The Balearic government's new housing bill will to an extent complement the legislation on holiday rentals. One notable way in which it will do so is through a tax incentive for owners to rent apartments out on a long-term basis. This incentive is designed to alleviate the concern owners have about non-payment of rent, which is one reason why there is a reluctance to offer long-term contracts and a consequent preference for short-term holiday rentals.
Since the rentals' legislation came into effect during the summer, it has been apparent that there are far more apartments back on the market for long-term rental; or potentially on the market. The government's plan, therefore, is to make provision in the 2018 budget for an income tax incentive worth some 300 euros per annum to cover the cost of insuring against losses because of non-payment of rent.

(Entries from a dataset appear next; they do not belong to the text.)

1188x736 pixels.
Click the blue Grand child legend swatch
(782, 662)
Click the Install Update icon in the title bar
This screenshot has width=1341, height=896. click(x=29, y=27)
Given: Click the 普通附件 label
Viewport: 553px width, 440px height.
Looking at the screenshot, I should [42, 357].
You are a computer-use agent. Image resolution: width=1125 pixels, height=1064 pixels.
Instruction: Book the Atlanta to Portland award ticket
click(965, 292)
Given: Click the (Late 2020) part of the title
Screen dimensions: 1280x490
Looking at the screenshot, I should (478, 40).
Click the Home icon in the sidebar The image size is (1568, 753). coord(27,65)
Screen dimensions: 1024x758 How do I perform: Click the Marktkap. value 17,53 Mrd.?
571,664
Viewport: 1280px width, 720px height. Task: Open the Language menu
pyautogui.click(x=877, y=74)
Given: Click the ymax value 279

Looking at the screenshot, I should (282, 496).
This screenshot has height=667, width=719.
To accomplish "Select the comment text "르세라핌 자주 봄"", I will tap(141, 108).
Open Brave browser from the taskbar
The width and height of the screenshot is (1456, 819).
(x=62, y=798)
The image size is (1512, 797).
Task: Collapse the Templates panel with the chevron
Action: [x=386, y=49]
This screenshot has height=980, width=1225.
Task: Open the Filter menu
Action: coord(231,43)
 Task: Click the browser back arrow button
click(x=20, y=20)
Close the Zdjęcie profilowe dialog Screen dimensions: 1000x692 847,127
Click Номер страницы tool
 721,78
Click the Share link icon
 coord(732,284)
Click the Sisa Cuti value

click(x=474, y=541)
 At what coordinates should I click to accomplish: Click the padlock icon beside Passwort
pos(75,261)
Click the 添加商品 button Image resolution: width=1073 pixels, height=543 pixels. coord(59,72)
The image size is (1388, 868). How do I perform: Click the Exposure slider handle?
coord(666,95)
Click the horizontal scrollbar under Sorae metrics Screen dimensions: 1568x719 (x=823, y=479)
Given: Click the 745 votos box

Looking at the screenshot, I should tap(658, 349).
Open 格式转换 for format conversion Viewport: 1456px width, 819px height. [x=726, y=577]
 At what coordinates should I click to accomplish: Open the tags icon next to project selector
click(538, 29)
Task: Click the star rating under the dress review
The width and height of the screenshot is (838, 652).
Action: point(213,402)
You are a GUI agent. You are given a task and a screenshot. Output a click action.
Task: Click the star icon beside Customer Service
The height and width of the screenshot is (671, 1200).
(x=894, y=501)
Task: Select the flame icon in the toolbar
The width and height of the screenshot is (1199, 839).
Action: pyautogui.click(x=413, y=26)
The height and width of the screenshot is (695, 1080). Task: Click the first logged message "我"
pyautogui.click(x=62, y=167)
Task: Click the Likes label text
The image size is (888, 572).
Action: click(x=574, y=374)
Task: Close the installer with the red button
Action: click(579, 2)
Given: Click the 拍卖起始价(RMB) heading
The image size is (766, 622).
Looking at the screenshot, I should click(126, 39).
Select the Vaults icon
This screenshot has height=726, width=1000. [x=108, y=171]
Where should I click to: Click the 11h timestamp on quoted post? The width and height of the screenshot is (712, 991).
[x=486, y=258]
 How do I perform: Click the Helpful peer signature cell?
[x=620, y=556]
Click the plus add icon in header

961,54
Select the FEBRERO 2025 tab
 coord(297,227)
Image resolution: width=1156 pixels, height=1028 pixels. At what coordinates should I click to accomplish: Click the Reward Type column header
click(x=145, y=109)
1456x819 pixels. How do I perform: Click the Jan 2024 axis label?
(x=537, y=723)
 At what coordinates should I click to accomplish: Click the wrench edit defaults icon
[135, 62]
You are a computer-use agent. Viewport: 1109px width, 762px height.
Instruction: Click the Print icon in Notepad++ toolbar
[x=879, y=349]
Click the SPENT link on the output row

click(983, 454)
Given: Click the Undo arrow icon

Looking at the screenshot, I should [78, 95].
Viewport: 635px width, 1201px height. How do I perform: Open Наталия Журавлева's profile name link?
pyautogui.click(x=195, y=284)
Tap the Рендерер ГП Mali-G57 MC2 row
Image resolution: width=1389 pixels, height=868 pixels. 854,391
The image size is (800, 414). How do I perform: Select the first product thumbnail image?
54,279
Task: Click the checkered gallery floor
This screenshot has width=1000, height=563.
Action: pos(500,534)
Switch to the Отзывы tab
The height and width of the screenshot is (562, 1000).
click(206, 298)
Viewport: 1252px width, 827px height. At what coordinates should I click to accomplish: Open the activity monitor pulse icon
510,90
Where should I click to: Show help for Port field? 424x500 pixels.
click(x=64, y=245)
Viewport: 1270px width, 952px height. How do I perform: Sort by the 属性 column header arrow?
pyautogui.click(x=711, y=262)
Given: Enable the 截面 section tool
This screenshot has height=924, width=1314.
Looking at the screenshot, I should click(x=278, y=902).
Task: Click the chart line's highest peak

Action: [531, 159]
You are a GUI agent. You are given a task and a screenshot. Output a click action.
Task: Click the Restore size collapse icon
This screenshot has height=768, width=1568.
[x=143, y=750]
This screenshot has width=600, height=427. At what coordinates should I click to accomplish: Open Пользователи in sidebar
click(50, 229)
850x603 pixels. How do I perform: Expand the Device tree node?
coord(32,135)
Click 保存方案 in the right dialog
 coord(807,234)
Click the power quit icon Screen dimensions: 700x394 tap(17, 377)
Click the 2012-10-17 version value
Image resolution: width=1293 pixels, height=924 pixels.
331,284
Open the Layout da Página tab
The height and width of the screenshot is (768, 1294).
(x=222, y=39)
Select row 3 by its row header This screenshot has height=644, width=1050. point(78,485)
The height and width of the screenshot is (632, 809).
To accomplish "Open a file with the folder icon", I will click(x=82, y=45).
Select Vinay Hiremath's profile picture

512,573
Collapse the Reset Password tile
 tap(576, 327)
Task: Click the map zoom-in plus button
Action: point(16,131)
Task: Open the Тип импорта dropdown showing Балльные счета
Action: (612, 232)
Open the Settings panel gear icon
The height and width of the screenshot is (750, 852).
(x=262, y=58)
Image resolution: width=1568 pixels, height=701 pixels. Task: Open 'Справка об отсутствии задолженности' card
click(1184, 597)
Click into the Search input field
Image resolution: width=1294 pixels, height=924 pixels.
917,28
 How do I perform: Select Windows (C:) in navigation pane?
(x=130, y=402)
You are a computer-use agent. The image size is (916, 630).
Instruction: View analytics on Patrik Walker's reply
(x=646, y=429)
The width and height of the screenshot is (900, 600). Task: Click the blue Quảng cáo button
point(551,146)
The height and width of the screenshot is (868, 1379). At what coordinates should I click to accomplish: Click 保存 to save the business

In addition, the government is proposing that there are tax deductions of up to 400 euros per annum for certain types of tenant - the young, large families, people with disabilities and also people who come to the Balearics for work.
It is believed that the housing plan and bill will include other tax measures as yet to be announced.
* According to the Rastreator insurance price comparison website, 18% of owners have insurance for non-payment.
Whether an incentive of 300 euros is that much of an incentive is open to question. And is it to be dependent on there being an insurance policy? A rough guide is that the insurance can work out at between four to five per cent of the annual rent. In some instances where this insurance has been taken out, the tenant pays it rather than a deposit.